DATA IN THIS EXERCISE:
Segment Open

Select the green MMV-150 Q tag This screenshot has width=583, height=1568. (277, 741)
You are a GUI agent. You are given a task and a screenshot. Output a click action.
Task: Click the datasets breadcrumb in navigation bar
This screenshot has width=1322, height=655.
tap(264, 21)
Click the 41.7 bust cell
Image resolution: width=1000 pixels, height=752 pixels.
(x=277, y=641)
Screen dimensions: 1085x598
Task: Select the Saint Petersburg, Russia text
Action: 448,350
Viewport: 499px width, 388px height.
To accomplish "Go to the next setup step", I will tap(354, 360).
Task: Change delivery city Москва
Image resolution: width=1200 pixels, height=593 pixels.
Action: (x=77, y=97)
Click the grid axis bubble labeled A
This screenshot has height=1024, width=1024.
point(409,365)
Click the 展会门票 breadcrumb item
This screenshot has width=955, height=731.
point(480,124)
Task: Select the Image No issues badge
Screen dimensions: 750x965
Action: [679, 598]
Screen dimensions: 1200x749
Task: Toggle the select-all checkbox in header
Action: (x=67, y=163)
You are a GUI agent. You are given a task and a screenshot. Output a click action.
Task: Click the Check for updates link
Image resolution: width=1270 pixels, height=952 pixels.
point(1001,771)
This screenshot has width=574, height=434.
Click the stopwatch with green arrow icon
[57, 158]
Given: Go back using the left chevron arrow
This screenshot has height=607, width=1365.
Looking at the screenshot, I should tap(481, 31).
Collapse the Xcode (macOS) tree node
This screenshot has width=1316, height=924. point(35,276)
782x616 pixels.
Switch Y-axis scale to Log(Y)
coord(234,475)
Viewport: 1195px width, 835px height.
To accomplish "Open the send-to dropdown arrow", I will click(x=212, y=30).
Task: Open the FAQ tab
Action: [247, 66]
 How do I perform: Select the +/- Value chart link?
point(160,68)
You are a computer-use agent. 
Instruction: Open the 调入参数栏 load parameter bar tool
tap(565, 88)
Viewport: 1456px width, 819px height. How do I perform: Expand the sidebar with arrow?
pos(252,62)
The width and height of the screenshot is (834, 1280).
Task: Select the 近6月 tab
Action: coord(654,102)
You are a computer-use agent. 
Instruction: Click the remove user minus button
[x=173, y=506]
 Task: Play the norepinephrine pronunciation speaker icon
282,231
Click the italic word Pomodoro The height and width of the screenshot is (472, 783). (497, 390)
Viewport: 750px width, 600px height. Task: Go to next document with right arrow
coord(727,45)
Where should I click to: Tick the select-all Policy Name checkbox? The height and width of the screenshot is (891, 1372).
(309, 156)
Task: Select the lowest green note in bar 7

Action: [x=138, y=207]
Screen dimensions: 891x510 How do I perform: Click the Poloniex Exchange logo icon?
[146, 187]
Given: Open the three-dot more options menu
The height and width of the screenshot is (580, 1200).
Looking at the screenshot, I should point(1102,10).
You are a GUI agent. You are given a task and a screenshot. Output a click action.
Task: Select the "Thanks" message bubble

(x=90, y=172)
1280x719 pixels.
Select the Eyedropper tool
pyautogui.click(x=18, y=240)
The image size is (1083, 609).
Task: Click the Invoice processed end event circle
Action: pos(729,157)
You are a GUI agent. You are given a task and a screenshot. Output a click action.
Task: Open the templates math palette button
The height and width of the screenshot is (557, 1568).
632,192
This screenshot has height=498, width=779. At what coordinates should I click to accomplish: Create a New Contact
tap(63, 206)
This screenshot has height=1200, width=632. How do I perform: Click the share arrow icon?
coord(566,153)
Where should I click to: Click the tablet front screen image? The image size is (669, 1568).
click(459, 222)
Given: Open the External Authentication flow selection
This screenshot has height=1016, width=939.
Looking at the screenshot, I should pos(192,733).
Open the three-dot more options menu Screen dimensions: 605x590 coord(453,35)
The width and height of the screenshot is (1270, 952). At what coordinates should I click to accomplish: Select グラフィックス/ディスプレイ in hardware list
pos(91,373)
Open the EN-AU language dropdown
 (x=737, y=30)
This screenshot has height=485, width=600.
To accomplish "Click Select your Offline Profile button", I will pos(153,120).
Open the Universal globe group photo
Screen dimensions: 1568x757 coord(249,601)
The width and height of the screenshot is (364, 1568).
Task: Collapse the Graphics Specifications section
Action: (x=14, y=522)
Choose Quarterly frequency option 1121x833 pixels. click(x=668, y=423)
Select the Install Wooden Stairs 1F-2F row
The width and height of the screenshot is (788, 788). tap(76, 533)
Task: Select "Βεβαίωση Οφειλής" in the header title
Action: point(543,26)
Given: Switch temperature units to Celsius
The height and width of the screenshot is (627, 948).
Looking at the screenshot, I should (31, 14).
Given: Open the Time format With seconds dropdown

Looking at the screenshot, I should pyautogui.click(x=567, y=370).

Segment Closed

WORK INSTRUCTIONS: If a line in the records contains "more", report it.

ANSWER:
Given: Open the three-dot more options menu
Open the three-dot more options menu Screen dimensions: 605x590 coord(453,35)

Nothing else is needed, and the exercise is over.